▶ **SELECTION**:
┄┄┄┄┄┄┄┄┄┄
This is my story… but I’m an artist and I’m sensitive about my shit so read this with that level of understanding. Sensitive = savage.
If you have read anything I write, you kinda know my background, but in case you don’t here is a summary. I’m Black and educated and dope, and my family is a daugeurrotype (read: one of a kind, fragile, phenomenal in many respects) picture of Black American historical excellence. They are a mix of everything Black culture offers, but also carry remnants of the very real difficulty Black people have faced emotionally and relationally being steeped in all that is america. We have been trapped in familial and communal belief that we aren’t good enough or deserve less than abundance.
My name isn’t Nova Bordelon so I’m not about to tell my family secrets, but like every family, some sections of my family quilt are too bound together with threads of love, pain, deceit, lies, and truths, told and untold. But here is the crux of the generational curse I see most prevalently reflected in my own life …
My mother and father divorced when I was young, and I didn’t have a relationship with him. She often said he was a great guy but not a good husband or father. Trust that he didn’t have the best example… but that’s another curse for another time. However from all the stories I heard, they clearly married out of love, there was just a general lack of responsibility on his part. All spices and sugar. And in complete juxtaposition to the marriage of my grandparents, both sets, that appeared to me more for stability than love. I knew more of my mother’s parents, but the narrative seemed to be the same. One party was literally THE PARTY🎉 , the other the calm. All spice and salt, low on the sugar.
┄┄┄┄┄┄┄┄┄┄
▶ **SUPPLIED MATERIAL**:
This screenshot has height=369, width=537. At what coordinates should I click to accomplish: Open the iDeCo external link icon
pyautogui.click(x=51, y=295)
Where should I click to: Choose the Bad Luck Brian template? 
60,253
┄┄┄┄┄┄┄┄┄┄
▶ **TASK SET**:
1. In the family essay, list every thread that the writer says binds some sections of the family quilt together.
2. According to the family essay, what did the writer's mother often say about the writer's father?
3. Resume the family essay, picking up right after its final sentence.

▶ **EXPECTED ANSWERS**:
1. love, pain, deceit, lies, truths

2. She said he was a great guy but not a good husband or father.

3.
Yet I’m like berere, the Ethiopian spice.
I’m heavy on the spice, yet sweet and salty enough, for someone with the proper palate to need nothing else to flavor the dish. A salted candle apple of sorts. I need a similar mixture, less spicy though, to balance me out.
I have struggled with the love v. stability dynamic and how much of each I need. Most of the men I have found myself most attracted to, were not the most stable… they had more creative and artistic minds that were always moving but rarely stopping to put pen to paper, but they adored me. Who doesn’t want to be adored?!? The men that were stable that I dated, in retrospect, were settlements. Nothing against them, but I’ve got a three finger ring next to my pearls. I’m more Now and Later than chocolate truffle arm candy. These guys seemed to want someone more June Cleaver than Lucy Ricardo… and you know I’m all Lucy. Yet, the older I got, the more it seemed that stable men…well, stay…and love, real love, with it’s dips and waves, hills and valleys is unpredictable and inconsistent.
I can recall bringing my younger boyfriends around my family, and the more judgmental and righteous relatives would question them… What do your parents do? What are your plans? How do you plan to take care of her while she goes to school? Don’t you think she’ll outgrow you? Those guys would not hesitate to answer… and my mother, would curse my family to hell and back cuz she didn’t play that holier than thou high brow shit. But for me, I had every plan to be able to take care of myself, and saw myself as a rib and not them as a backbone. Yet somehow, when it came time to chose when it mattered, those questions popped back into my head. How does he plan to take care of you? What is his plan?
You see, the generational curse I was fighting was a lack of emotional intelligence, particularly self-awareness and as a result, empathy.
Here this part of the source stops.